Quand l'atavisme, les ressemblances familiales seraient seules en cause, il est inévitable que l'oncle qui fait la semonce ait à peu près les mêmes défauts que le neveu qu'on l'a chargé de gronder. L'oncle n'y met d'ailleurs aucune hypocrisie, trompé qu'il est par la faculté qu'ont les hommes de croire, à chaque nouvelle circonstance, qu'il s'agit «d'autre chose», faculté qui leur permet d'adopter des erreurs artistiques, politiques, etc., sans s'apercevoir que ce sont les mêmes qu'ils ont prises pour des vérités, il y a dix ans, à propos d'une autre école de peinture qu'ils condamnaient, d'une autre affaire politique qu'ils croyaient mériter leur haine, dont ils sont revenus, et qu'ils épousent sans les reconnaître sous un nouveau déguisement.

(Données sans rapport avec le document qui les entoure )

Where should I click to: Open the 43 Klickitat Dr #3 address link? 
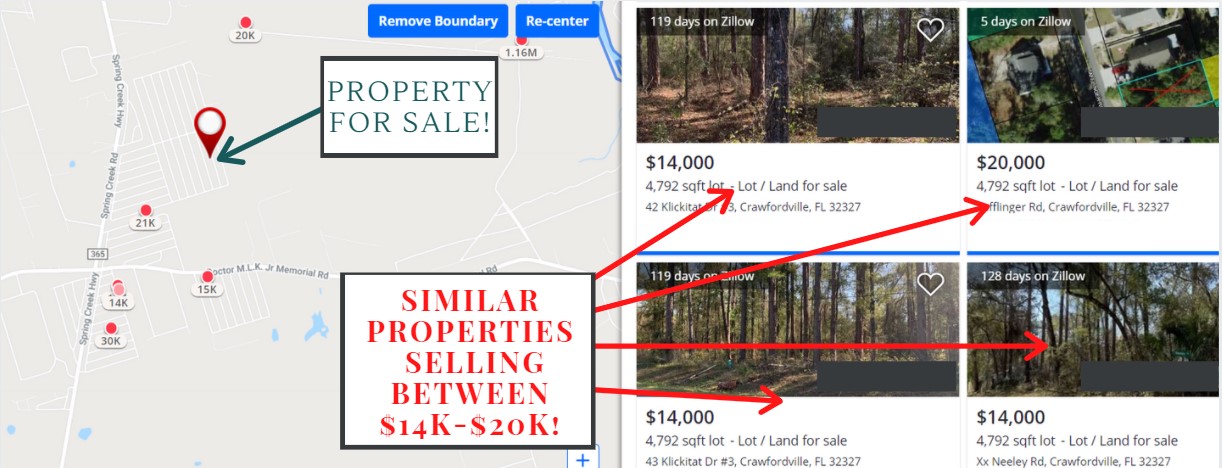(753, 462)
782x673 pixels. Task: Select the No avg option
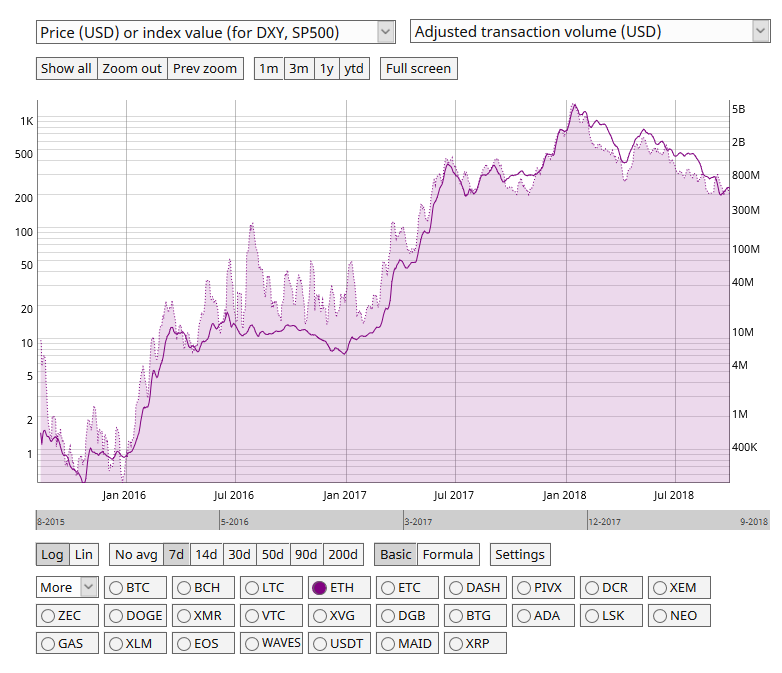[135, 554]
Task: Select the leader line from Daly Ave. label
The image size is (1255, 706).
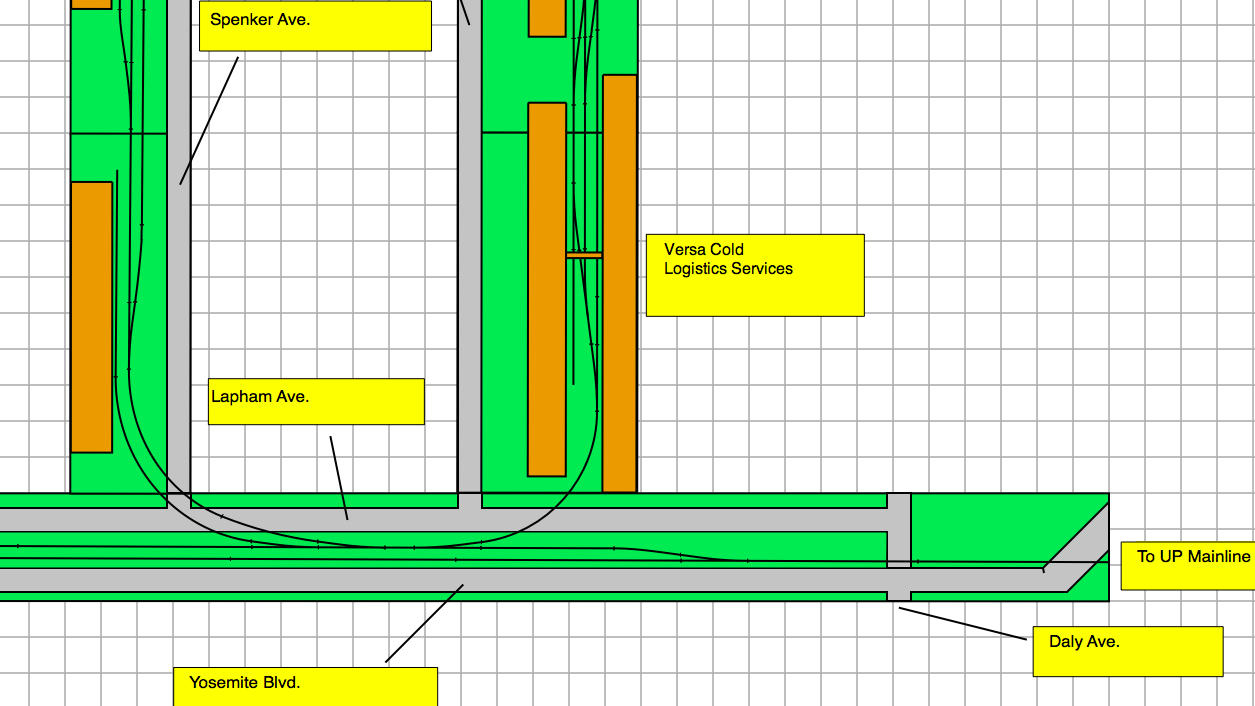Action: coord(963,623)
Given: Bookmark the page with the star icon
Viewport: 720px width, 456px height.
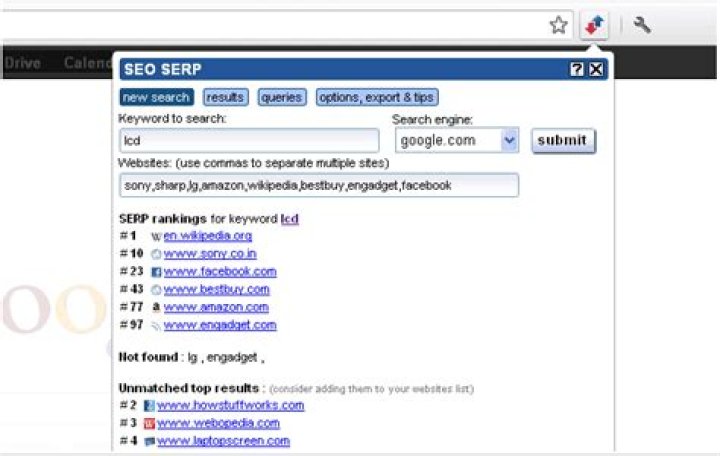Looking at the screenshot, I should [558, 25].
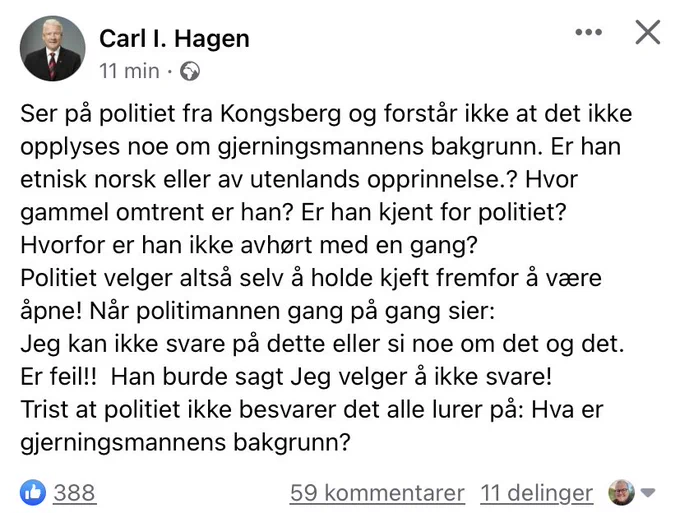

D'ailleurs, même si les fautes de l'oncle sont différentes de celles du neveu, l'hérédité peut n'en être pas moins, dans une certaine mesure, la loi causale, car l'effet ne ressemble pas toujours à la cause, comme la copie à l'original, et même, si les fautes de l'oncle sont pires, il peut parfaitement les croire moins graves.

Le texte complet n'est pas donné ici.